■ Text provided ■

KD v Gillard (No 2)

Case

[2023] ACTSC 77


SUPREME COURT OF THE AUSTRALIAN CAPITAL TERRITORY

Case Title:

KD v Gillard (No 2)

Citation:

[2023] ACTSC 77

Hearing Date(s):

13 April 2023

DecisionDate:

13 April 2023

Before:

Norrish AJ

Decision:

The order of committal to the Supreme Court pursuant to s 107 of the Crimes (Sentencing Administration) Act 2005 (ACT) is quashed.

Catchwords:

CRIMINAL LAW JURISDICTION, PRACTICE AND PROCEDURE – Committal to Supreme Court – Conviction for driving unlicenced whilst under a good behaviour order – meaning to be given to ‘offence’ in s 107 of the Crimes (Sentencing Administration) Act 2005 (ACT) – appropriate basis for committal to the Supreme Court pursuant to s 107 – committal to Supreme Court quashed

Legislation Cited:

Crimes (Sentencing Administration) Act 2005 (ACT) ss 85, 86, 107, 108, 110

Road Transport (Driver Licensing) Act 1999 (ACT) s 31
Magistrates Court Act 1930 (ACT)

Legislation Act 2001 (ACT) ss 133, 135, 139, 140, 190

Cases Cited:

KD v Gillard [2020] ACTSC 144

Robertson v Leferve [2012] ACTSC 22; 258 FLR 1

SZTAL v Minister for Immigration and Border Protection [2017] HCA 34; 262 CLR 362

Parties:

Director of Public Prosecutions ( Crown)

KD (Offender)

Representation:

Counsel

A Brown ( Crown)

T Kelliher (Offender)

Solicitors

ACT Director of Public Prosecutions ( Crown)

Tim Sharman Solicitors ( Offender)

File Number:

SCA 64 of 2019

Norrish AJ:

Introduction

  1. KD (the young person) has been committed to this Court from the Magistrates Court for purported breaches of three good behaviour orders attaching to suspended sentences of imprisonment that were imposed by Burns J in KD v Gillard [2020] ACTSC 144.

  1. On 17 March 2023, Special Magistrate Christensen sentenced the young person for an offence of driving unlicensed, as a first offender, having never been the holder of an Australian driver licence, contrary to s 31(2) of the Road Transport (Driver Licensing) Act 1999 (ACT) (the “unlicensed offence”). The maximum penalty for an offence against that section (for a first offender) is 20 penalty units. This offence was committed on 14 August 2020, whilst the young person was subject to the good behaviour orders imposed by Burns J. The offender was fined $300 in the Magistrates Court.

■ Information provided ■

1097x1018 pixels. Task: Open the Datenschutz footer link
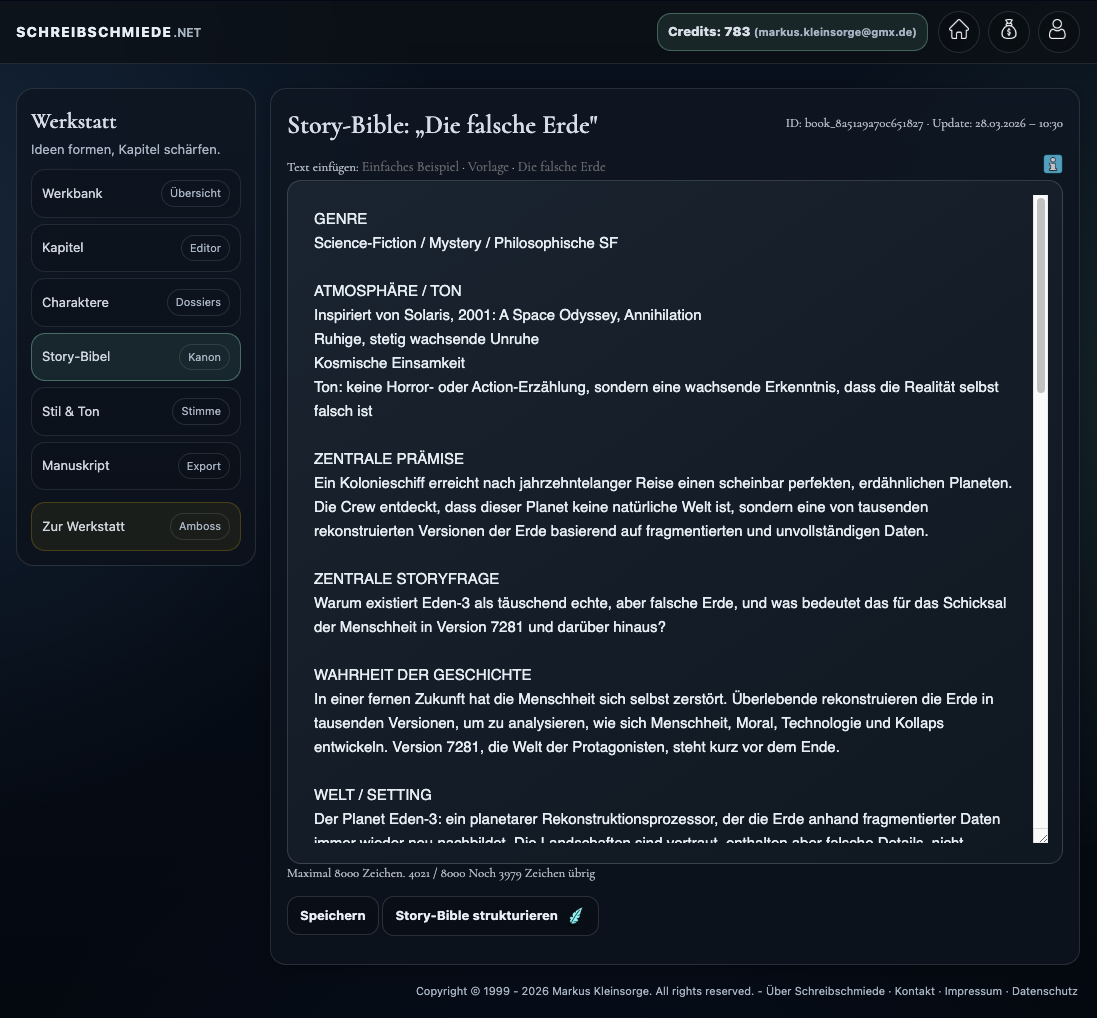(x=1045, y=991)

■ Stated problem 1 ■
In the judgment, what fine did the Magistrates Court impose on the offender for the unlicensed offence?
■ Stated problem 2 ■
Recast the judgment's paragraph beginning "On 17 March 2023, Special Magistrate Christensen" as a bulleted list that keeps its main facts.
■ Stated problem 3 ■
Extend the judgment by continuing it from the point where it stops.

■ Answer 1 ■
The offender was fined $300.

■ Answer 2 ■
- On 17 March 2023, Special Magistrate Christensen sentenced the young person for driving unlicensed as a first offender who had never held an Australian driver licence. This was contrary to s 31(2) of the Road Transport (Driver Licensing) Act 1999 (ACT) and is called the "unlicensed offence."
- The maximum penalty for a first offender under that section is 20 penalty units.
- The offence was committed on 14 August 2020, while the young person was subject to the good behaviour orders imposed by Burns J.
- The Magistrates Court fined the offender $300.

■ Answer 3 ■
  1. Following the sentence, Special Magistrate Christensen committed KD (the young person) to this Court under s 107(2) of the Crimes (Sentence Administration) Act 2005 (ACT) (‘Sentence Administration Act’) for this Court to deal with the breached orders. Section 107(2) provides that:

    If the Magistrates Court finds an offender guilty of an offence committed during the term of the offender’s good behaviour order, and the order was made or changed by the Supreme Court, the Magistrates Court must, in addition to dealing with the offender for the offence, commit the offender to the Supreme Court to be dealt with under this part [Part 6.5] for breach of the offender’s good behaviour obligations.

  2. The reasons provided by her Honour for the committal were:

This offence was committed during the course of an eight-month good behaviour order attached to a suspended term of imprisonment that was imposed by the Supreme Court on 12 February 2020. An issue arises as to what is to occur with the breach of this Supreme Court order by this offence. This offence was committed during the course of an order attached to a suspended sentence that was imposed by the Supreme Court on 12 February 2020 that was imposed following a resentence following a successful appeal from the Children’s Court. The offender was sentenced pursuant to s 12 of the Crimes (Sentencing) Act to a period of two months’ imprisonment suspended immediately for eight months with a good behaviour order; see KD v Gillard [2020] ACTSC 144.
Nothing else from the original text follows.